### Directive:
Rewrite the material between the lines holding "Select the paint brush tool" and "click(302, 175)", inclusive, swapping "paint brush" for "eraser" and leaving everything else unchanged.

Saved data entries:
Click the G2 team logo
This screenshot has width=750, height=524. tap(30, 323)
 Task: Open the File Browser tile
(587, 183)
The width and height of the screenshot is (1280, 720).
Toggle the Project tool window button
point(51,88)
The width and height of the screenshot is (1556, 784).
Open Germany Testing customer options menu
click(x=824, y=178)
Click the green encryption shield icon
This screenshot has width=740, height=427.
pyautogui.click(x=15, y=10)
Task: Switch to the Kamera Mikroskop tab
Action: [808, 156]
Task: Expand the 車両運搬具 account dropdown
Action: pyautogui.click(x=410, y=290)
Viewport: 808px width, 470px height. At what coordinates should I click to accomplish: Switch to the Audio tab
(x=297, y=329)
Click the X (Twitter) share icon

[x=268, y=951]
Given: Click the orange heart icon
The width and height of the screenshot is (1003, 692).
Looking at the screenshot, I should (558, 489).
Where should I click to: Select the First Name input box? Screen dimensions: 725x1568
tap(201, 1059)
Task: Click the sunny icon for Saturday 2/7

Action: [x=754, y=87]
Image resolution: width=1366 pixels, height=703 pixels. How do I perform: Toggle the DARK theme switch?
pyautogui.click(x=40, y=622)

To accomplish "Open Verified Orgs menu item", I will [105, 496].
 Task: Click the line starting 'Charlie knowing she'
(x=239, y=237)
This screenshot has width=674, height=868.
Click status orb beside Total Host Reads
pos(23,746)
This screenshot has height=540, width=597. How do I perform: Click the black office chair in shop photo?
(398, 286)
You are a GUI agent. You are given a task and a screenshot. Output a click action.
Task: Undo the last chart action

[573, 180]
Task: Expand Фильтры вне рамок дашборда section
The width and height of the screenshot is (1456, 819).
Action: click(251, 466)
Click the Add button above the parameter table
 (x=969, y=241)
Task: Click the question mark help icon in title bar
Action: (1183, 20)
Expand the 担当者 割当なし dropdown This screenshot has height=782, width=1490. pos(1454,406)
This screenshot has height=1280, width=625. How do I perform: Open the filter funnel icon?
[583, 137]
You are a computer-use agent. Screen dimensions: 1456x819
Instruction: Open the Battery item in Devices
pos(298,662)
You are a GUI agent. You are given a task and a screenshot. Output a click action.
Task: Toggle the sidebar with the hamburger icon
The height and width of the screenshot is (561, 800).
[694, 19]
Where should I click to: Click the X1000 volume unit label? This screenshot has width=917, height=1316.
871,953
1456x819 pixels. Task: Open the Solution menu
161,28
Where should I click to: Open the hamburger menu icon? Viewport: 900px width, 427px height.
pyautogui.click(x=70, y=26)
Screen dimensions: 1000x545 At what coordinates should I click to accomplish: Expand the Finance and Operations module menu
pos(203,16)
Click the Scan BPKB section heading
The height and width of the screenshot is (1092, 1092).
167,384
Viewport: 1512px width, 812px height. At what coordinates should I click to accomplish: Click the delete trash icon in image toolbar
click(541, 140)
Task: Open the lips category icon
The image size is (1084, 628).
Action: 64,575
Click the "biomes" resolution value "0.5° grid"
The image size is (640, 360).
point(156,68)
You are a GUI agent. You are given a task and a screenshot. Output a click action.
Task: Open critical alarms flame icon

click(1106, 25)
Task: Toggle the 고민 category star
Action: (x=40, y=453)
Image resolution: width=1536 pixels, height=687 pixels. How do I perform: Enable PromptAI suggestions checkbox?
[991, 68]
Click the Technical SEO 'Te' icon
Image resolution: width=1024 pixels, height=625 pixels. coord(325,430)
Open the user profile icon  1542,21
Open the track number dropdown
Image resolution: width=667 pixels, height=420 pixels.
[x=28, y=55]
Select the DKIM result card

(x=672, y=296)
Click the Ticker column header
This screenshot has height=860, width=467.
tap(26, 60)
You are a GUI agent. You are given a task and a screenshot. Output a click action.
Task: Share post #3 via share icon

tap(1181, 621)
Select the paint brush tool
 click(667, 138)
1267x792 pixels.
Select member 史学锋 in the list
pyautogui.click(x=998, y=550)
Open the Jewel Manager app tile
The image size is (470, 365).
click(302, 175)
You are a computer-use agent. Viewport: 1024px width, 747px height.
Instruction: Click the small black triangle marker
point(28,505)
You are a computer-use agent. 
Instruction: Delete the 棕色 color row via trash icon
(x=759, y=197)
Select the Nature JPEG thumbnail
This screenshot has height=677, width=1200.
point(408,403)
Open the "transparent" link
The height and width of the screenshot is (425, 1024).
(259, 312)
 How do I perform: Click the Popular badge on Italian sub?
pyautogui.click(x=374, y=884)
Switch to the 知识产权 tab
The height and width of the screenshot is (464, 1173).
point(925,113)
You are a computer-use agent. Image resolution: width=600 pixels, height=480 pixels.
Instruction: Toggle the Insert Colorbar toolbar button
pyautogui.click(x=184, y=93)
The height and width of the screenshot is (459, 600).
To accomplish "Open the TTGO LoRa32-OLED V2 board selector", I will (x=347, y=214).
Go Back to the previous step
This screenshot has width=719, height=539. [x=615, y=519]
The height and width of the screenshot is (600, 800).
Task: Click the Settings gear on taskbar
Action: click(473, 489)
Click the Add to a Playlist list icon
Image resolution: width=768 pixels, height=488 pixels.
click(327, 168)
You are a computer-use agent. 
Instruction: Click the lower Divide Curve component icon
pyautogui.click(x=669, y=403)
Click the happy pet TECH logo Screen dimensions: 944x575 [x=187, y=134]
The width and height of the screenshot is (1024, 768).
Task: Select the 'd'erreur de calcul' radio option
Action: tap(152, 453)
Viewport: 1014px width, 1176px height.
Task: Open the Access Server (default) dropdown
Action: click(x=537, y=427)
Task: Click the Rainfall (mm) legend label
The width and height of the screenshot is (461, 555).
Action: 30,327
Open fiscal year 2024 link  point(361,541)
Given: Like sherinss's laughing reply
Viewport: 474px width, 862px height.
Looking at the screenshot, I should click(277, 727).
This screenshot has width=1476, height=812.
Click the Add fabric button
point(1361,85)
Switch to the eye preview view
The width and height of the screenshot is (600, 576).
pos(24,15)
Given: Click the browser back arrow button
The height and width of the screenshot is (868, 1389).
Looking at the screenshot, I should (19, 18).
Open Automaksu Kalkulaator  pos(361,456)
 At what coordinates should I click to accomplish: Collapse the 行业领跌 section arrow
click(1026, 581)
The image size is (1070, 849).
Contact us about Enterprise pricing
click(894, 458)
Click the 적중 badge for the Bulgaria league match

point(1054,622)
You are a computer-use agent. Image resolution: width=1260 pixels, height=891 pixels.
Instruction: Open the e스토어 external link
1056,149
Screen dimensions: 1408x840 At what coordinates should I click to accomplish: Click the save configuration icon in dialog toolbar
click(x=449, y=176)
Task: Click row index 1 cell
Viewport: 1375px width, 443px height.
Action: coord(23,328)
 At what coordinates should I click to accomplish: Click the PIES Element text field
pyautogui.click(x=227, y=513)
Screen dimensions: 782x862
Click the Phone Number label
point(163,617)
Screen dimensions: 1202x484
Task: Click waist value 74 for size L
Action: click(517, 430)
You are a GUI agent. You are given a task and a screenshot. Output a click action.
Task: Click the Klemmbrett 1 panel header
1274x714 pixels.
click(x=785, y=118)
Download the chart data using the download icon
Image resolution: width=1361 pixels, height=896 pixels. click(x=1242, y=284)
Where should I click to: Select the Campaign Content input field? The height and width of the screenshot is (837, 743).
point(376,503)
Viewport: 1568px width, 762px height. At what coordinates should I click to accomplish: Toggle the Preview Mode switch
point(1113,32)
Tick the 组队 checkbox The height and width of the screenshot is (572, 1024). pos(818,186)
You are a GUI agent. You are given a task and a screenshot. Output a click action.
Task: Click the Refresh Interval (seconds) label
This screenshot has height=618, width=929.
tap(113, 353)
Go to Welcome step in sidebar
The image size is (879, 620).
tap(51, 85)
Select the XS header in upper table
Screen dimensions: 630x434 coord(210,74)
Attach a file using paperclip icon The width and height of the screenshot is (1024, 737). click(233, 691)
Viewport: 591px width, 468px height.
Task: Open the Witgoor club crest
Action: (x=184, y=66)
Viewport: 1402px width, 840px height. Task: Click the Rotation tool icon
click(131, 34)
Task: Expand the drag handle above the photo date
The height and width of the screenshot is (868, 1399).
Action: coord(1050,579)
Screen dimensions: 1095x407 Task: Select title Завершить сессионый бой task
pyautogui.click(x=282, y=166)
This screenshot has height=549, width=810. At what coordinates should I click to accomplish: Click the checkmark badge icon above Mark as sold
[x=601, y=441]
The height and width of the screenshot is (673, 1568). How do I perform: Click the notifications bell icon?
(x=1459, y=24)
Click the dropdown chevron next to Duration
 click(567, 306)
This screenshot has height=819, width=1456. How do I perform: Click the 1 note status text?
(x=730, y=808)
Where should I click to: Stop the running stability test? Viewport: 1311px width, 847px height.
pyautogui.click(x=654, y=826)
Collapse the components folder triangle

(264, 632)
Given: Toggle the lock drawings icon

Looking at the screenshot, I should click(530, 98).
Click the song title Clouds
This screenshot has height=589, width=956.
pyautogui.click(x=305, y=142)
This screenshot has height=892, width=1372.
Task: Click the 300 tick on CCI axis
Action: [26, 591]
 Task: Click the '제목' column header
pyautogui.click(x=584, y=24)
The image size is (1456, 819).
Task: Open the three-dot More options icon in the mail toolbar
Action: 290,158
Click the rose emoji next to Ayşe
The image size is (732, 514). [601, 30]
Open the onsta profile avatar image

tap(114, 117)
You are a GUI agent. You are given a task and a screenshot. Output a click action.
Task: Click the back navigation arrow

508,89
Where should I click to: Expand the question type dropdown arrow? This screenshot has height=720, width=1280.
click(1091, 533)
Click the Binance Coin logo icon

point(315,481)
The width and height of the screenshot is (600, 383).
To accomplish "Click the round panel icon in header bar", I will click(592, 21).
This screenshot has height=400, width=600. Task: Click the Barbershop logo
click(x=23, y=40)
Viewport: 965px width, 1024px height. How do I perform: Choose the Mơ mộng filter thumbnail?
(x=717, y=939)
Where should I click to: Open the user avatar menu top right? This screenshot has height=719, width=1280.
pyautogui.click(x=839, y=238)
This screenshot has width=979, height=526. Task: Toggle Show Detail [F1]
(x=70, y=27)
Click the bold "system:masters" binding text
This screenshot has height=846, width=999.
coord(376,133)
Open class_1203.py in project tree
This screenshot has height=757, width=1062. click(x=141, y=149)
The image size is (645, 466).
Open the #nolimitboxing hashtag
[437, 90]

### Answer to this exercise:
Select the eraser tool
 click(667, 138)
1267x792 pixels.
Select member 史学锋 in the list
pyautogui.click(x=998, y=550)
Open the Jewel Manager app tile
The image size is (470, 365).
click(302, 175)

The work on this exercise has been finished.